Problem to work on:
Repeat the records below exactly, from the line with "Where should I" through the end of the records, including both ends.

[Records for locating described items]
begin

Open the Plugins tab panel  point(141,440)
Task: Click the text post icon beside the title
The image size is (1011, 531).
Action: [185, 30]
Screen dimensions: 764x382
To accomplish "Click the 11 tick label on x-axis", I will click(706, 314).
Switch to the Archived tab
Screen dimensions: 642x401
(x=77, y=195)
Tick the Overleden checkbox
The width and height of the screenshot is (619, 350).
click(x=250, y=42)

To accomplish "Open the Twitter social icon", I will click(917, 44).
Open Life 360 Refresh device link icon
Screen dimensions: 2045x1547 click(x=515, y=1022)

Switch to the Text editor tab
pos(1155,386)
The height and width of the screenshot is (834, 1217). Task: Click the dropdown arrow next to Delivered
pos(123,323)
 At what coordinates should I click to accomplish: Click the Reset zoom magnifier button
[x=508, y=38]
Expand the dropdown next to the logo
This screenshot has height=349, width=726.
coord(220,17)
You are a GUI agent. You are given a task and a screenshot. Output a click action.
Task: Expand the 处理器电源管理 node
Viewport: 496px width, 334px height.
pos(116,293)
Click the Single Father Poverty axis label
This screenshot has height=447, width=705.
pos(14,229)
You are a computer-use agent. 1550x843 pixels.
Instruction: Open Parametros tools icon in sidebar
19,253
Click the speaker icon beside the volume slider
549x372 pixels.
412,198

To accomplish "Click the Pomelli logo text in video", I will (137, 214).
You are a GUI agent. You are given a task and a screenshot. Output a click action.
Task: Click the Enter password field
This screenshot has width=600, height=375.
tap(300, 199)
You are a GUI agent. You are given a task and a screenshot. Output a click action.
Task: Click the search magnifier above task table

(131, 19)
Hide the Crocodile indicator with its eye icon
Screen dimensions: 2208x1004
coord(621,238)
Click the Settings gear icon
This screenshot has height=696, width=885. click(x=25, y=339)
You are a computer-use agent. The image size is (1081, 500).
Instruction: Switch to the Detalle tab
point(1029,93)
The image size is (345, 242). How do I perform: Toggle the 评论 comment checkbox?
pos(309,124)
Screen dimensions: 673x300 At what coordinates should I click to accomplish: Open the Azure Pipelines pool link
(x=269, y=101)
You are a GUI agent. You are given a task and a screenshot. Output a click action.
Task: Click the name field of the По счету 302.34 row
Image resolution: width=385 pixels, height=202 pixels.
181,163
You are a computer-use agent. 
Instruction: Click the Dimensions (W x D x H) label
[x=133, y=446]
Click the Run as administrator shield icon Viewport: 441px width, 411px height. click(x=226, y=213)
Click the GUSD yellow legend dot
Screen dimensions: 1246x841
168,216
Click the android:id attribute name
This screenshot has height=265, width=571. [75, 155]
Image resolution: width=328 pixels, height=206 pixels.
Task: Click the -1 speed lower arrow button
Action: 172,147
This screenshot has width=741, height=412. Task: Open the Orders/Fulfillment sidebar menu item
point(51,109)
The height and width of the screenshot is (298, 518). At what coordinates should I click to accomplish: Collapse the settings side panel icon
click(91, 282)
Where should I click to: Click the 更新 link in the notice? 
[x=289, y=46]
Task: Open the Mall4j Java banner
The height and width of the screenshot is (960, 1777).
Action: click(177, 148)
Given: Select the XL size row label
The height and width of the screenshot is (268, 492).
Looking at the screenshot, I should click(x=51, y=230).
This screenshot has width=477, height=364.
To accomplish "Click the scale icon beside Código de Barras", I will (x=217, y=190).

end

Correct answer:
Where should I click to: Click the 更新 link in the notice? 
[x=289, y=46]
Task: Open the Mall4j Java banner
The height and width of the screenshot is (960, 1777).
Action: click(177, 148)
Given: Select the XL size row label
The height and width of the screenshot is (268, 492).
Looking at the screenshot, I should click(x=51, y=230).
This screenshot has width=477, height=364.
To accomplish "Click the scale icon beside Código de Barras", I will (x=217, y=190).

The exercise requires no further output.